For all intents and purposes, then, Flanagan South is a fait accompli and tar sands diluted bitumen (“dilbit”) will begin pumping through it as summer turns to fall.

Private Company, Hands-Off Approach

At 48-pages, Jackson’s ruling centers around a key central argument: Enbridge is a private company and Congress has never given executive agencies the green light to regulate domestic oil pipelines.

“Congress has not authorized the federal government to oversee the construction of private domestic oil pipelines; consequently, Enbridge has undertaken to build the planned [Flanagan South] Pipeline largely on its own, primarily by securing easements from the landowners who own the property over which the pipeline will operate,” wrote Jackson.

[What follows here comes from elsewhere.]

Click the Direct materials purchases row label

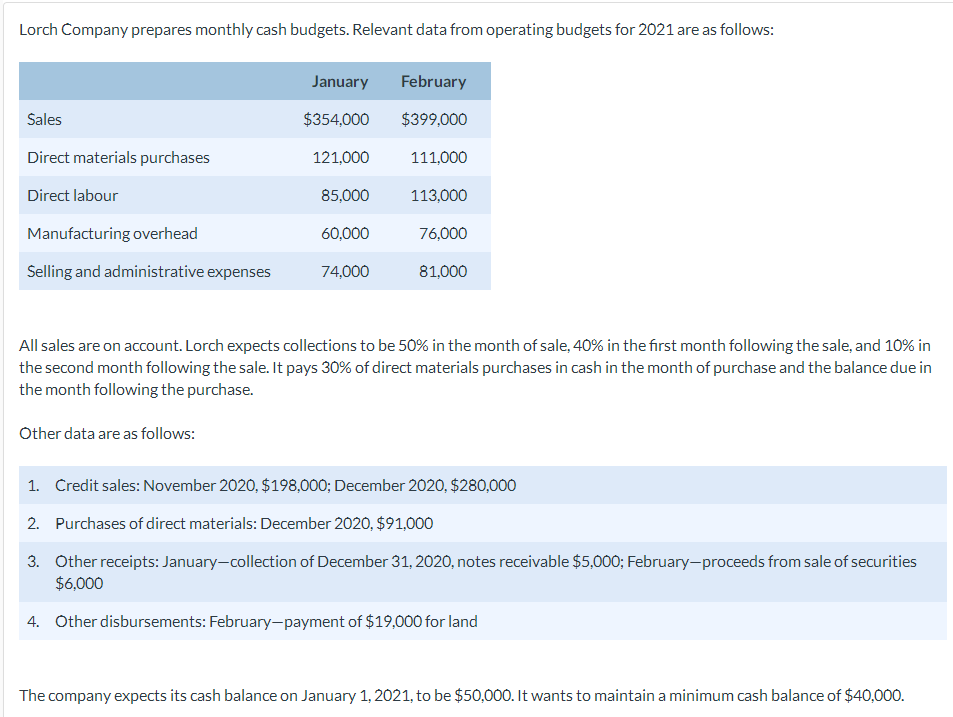click(x=117, y=157)
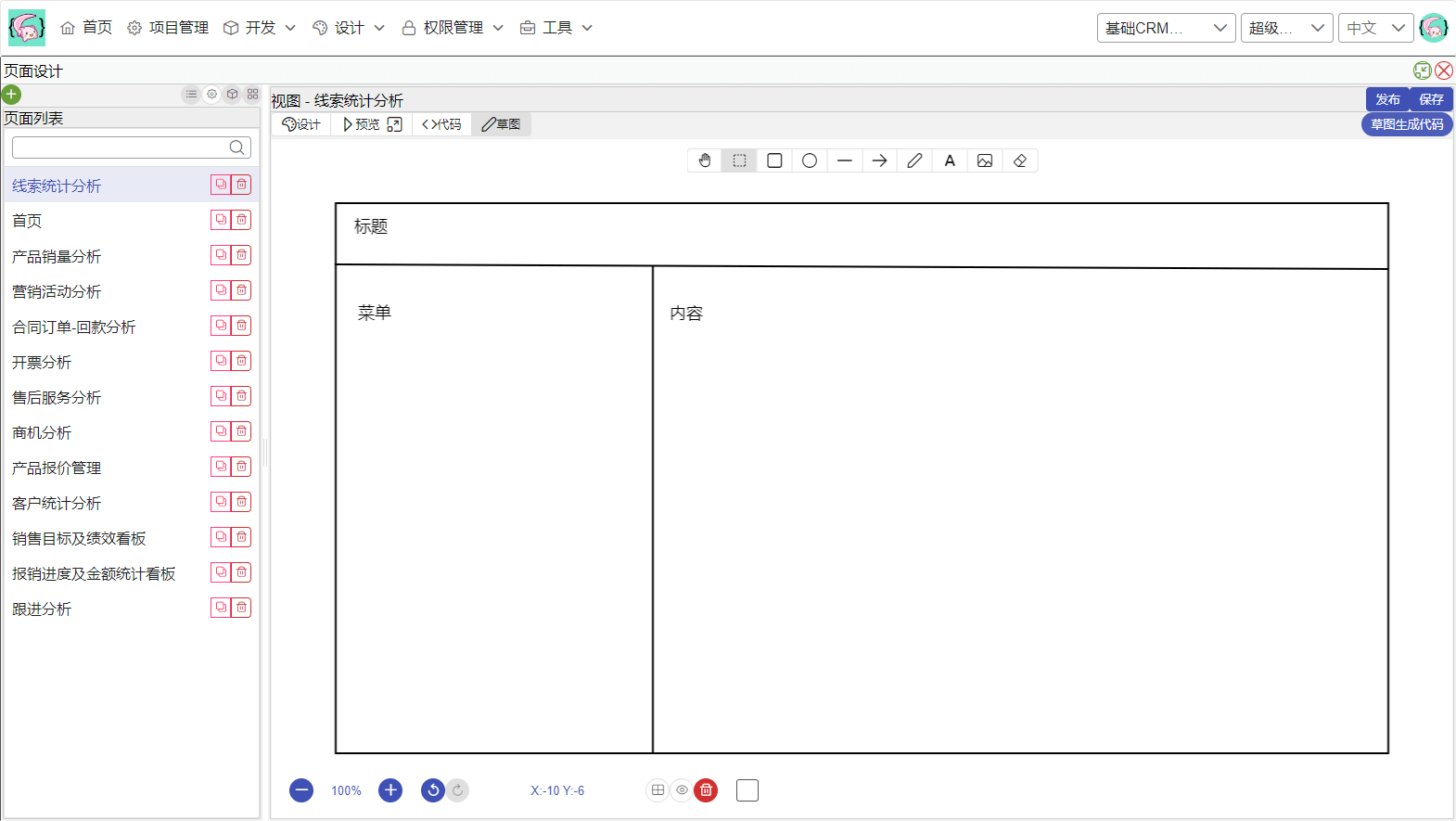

Judge Jackson said that a laissez-faire governmental approach to authorizing pipelines is appropriate, according to her reading of the law on the books.

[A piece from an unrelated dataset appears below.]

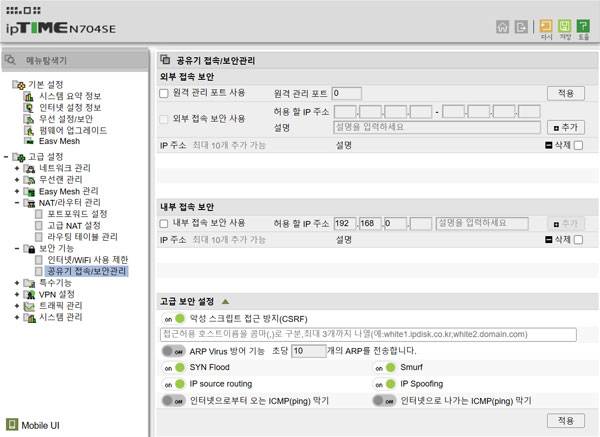
Task: Click the orange restart icon in header
Action: [545, 27]
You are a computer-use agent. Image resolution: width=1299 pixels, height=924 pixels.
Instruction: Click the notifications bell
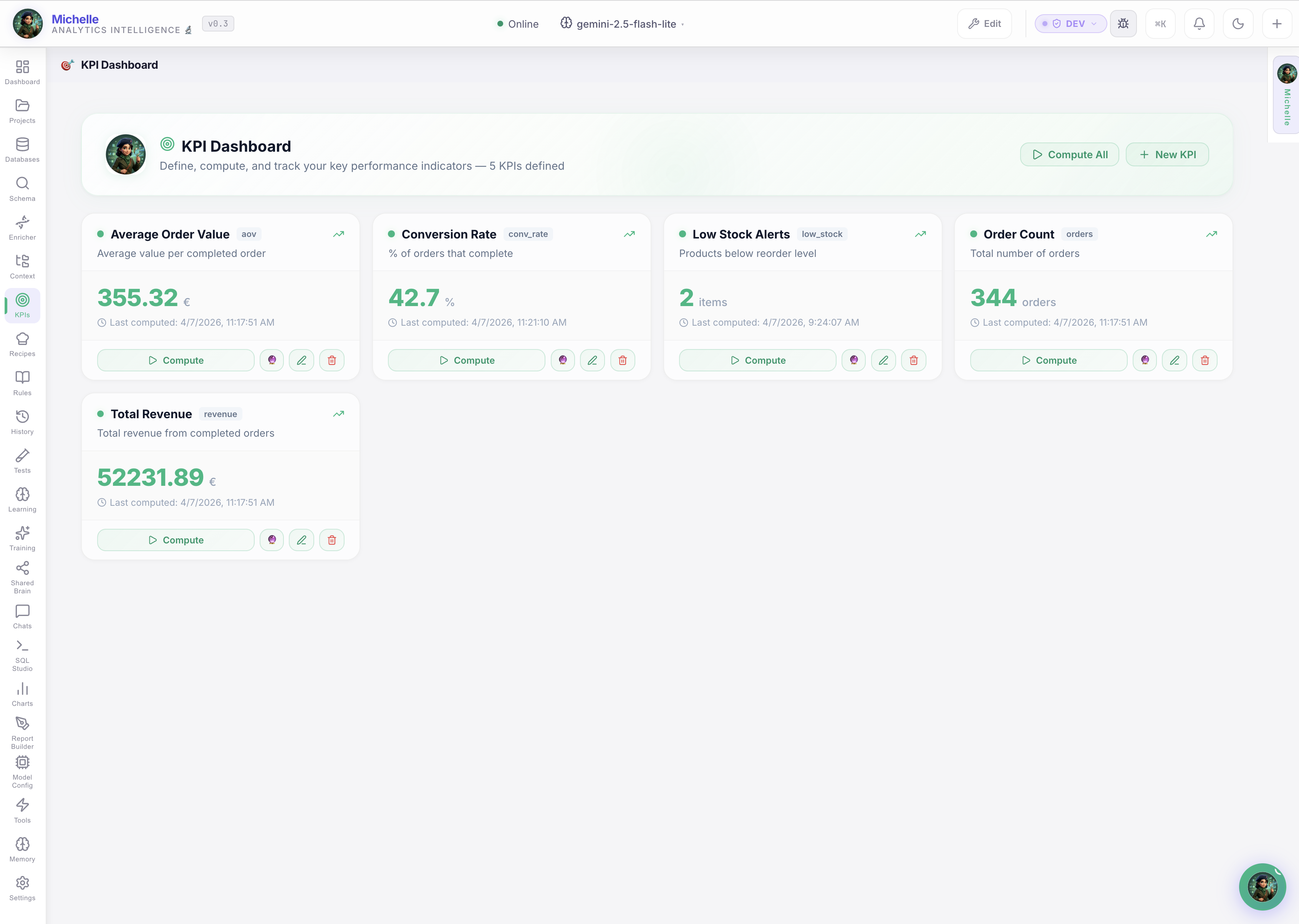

“[T]he gist of the Court’s conclusion is that Plaintiffs are wrong to insist that any federal agency had an obligation under NEPA or any other statute to conduct an environmental review of the impact of the entire [Flanagan South] Pipeline before Enbridge broke ground on the project,” she opined.

“Connected Action” Doctrine

Another key legal precedent discussed in Jackson’s ruling was Delaware Riverkeeper v. FERC, covered by DeSmogBlog in June.

She weighed the merits of the “connected action” doctrine as applied to a lack ofNEPA review for Flanagan South, writing it does not apply to the pipeline because the Army Corps of Engineers has no obligation to do a NEPA review in this case.

“In [Delaware Riverkeeper v. FERC] the connected actions rule applied because the courts were required to assess whether the agencies had improperly limited the scope of the review of actions within their own jurisdiction—a determination that is fundamentally different from the question Plaintiffs present here, i.e., whether [NEPA] must be expanded to include an environmental review of actions completely outside the agencies’ purview,” Jackson wrote.

Army Corps Abusing NWP 12?

Hayes told DeSmogBlog back in November that the Army Corps of Engineers’ intricate involvement in permitting massive tar sands pipeline projects is at the root of the problem.

“The Corps is abusing the nationwide permit program. Nationwide permits were intended to permit categories of projects with truly minimal impacts, not tar sands oil pipelines crossing several states,” said Hayes. “What the Corps is doing is artificially dividing up these massive pipelines, treating them as thousands of individual projects to avoid NEPA compliance.”

Congress Passed NEPA in 1969

The greatest irony of Jackson’s decision is that Congress passed NEPA — known by legal scholars as the “environmental Magna Carta“ — in 1969, and it was signed into law by President Richard Nixon in 1970.